A review of Pt 26's (EMR) ED (Emergency Department) Events timeline revealed, Pt 26's Emergency encounter was created on 8/13/21 at 1243 (12:43 PM). The ED timeline identified by RN G that at 1249 (12:49 PM) Pt 26 was roomed in 2AR01 and 'trigger for triage start/triage started'. ED timeline identified for transfer to another facility at 1303 (1:03 PM) -1310 (1:10 PM) Pt 26 discharged/physical depart at 1311 (1:13 PM). The timeline identified that Dr T signed the record as charting complete on 8/14/21 at 1554 (3:54 PM).

LHRC staff RN G was identified as a QMP. Patient 26's EMR lacked evidence that RN G performed a MSE, obtained vital signs or documented notifiication or consultation with on-call psychiatrist (Dr. T). The EMR did not contain an order for a BAC check or to arrange for patient 26 to receive further examination at DED A or DED B, located 1.5 miles away prior to RN G calling 911 for transport to Hospital U's ED.

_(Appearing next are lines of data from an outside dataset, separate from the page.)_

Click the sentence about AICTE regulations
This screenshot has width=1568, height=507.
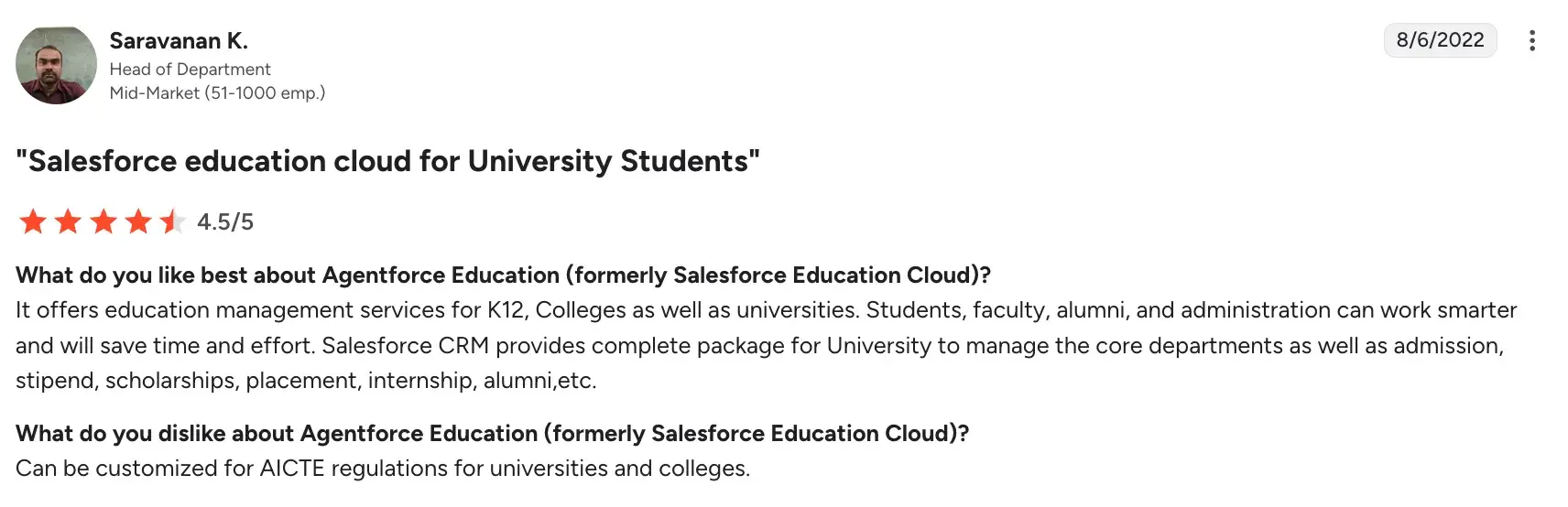click(x=383, y=469)

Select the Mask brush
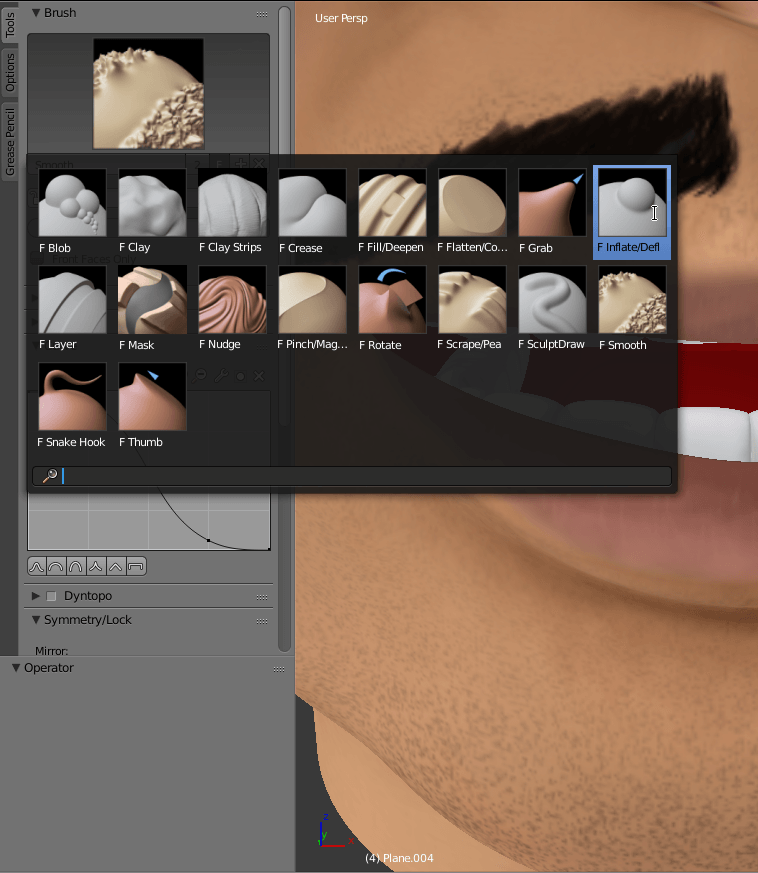pos(152,300)
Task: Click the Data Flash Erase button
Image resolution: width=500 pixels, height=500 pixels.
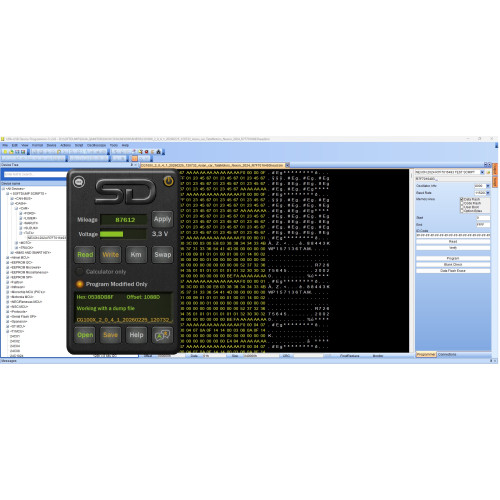Action: [x=453, y=271]
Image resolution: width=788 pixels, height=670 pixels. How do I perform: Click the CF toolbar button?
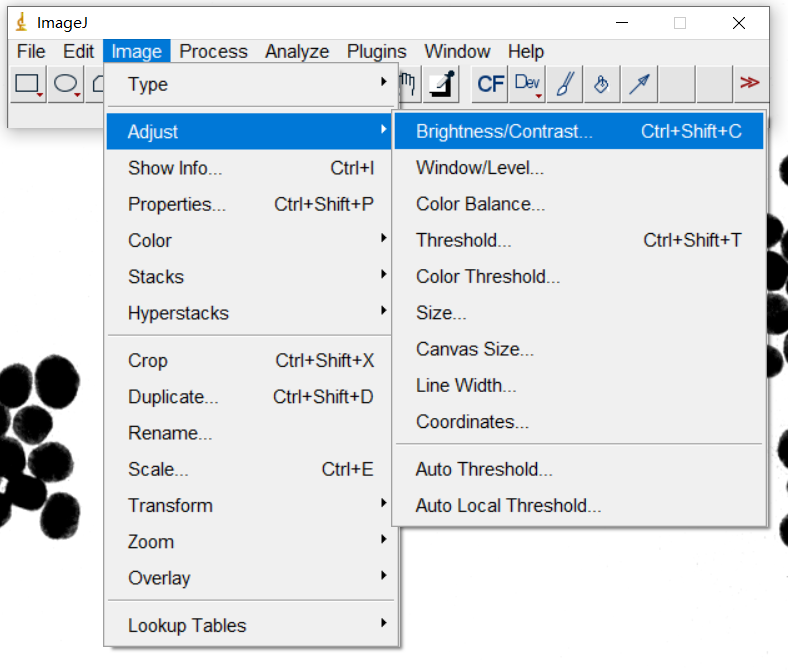490,84
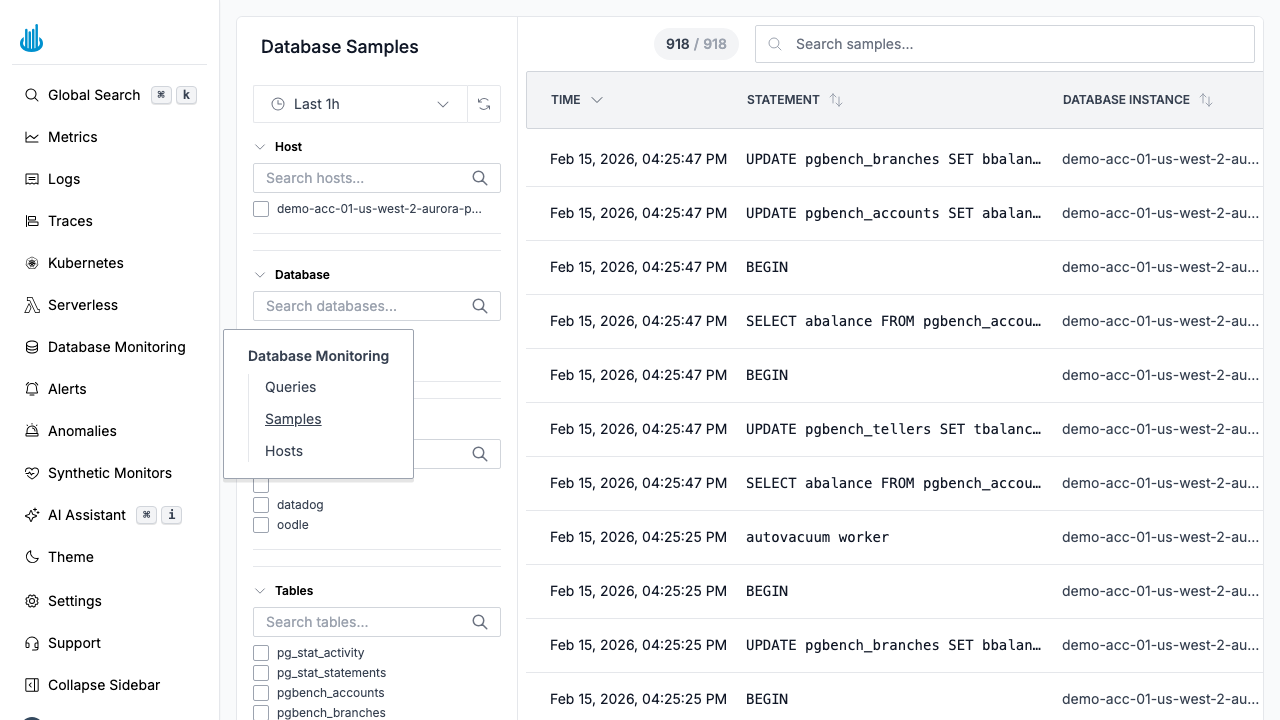Select Queries in the Database Monitoring menu
Viewport: 1280px width, 720px height.
click(290, 387)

D. Review of Patient 28's EMR revealed that Patient 28 arrived to LHRC on 8/13/21 at 3:32 AM and was discharged at 4:00 AM. Patient 28 arrived in custody of local law enforcement under an emergency protective custody-temporary custody (EPC) due to the threat to harm self or others. The documentation on the EPC form included in the medical record showed that Patient 28 injected herself with 20 units of Novalog (fast acting insulin) when she WAS NOT DIABETIC because she was upset with her husband and "wanted to get his attention." Further documentation on the EPC form showed that Patient 28 is a nurse and knew the potential harm that could occur by using insulin. When she was placed into custody she stated, "I should've done this the right way."

RN M documented in the medical record that the patient stated she felt woozy and unsteady, a bedside POCT (point of care test) for blood sugar was checked and registered 55 (normal range 70-99). The patient was given a glass of juice. The psychiatrist on-call was notified. An order for discharge was received from Dr O. RN M charted "pt will be sent to (Hospital U-ED) to rule out any other ingestion and medical clearance."

LHRC staff RN M was identified as a QMP. Patient 28's EMR lacked evidence of a MSE, no vital signs or update on the patient's status after drinking juice was documented, no repeat blood sugar POCT was obtained, and no arrangements were made for patient 28 to receive further examination at DED A or DED B, located 1.5 miles away prior to RN M calling 911 for transport to Hospital U's ED.

E. An interview on 8/17/21 at 12:10 PM with the Director of Nurses (DON) at LHRC verified:
-RN M (on 6/26/21), RN D (on 7/13/21) and RN G (on 8/13/21) were considered a QMP on the days they were working.
-The medical records for Patients 1, 2 and 26 lacked an MSE; vital signs and physician notification and orders.